Available data Block Start
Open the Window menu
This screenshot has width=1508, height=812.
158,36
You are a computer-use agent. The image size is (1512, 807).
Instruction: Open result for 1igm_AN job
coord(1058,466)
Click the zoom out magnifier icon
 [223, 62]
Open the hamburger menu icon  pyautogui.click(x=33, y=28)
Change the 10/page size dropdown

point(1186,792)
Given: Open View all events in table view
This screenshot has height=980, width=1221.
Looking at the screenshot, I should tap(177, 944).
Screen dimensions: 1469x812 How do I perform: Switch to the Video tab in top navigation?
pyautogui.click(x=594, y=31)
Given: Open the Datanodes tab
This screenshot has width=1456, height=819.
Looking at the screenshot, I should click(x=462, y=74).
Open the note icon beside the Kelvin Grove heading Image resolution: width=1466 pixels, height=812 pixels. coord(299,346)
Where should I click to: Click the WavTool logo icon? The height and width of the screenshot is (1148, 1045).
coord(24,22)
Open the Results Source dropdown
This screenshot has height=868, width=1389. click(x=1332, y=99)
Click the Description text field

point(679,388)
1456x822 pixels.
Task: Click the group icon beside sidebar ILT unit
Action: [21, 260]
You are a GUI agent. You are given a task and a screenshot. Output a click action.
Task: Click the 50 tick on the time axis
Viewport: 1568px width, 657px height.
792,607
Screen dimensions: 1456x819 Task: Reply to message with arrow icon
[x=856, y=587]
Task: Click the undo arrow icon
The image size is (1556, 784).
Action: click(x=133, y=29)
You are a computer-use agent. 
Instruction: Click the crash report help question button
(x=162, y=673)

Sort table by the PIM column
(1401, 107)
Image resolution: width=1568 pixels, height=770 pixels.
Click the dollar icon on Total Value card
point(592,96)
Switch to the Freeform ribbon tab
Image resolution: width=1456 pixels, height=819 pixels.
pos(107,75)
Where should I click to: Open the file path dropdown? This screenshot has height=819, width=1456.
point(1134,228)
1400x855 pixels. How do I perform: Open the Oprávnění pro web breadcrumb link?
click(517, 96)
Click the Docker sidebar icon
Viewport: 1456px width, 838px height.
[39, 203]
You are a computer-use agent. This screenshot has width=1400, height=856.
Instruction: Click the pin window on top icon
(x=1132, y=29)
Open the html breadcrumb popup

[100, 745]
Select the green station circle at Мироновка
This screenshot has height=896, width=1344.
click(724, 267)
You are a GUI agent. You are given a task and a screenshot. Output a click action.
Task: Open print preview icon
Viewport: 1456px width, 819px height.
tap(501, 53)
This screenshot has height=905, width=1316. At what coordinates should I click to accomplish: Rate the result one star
Available data Block End
▶ _Assignment_
Could you set down, exactly as written, the lines above between the one holding "Task: Click the undo arrow icon" and the one holding "Image resolution: width=1568", inclusive, and nothing more?

▶ _Your solution_
Task: Click the undo arrow icon
The image size is (1556, 784).
Action: click(x=133, y=29)
You are a computer-use agent. 
Instruction: Click the crash report help question button
(x=162, y=673)

Sort table by the PIM column
(1401, 107)
Image resolution: width=1568 pixels, height=770 pixels.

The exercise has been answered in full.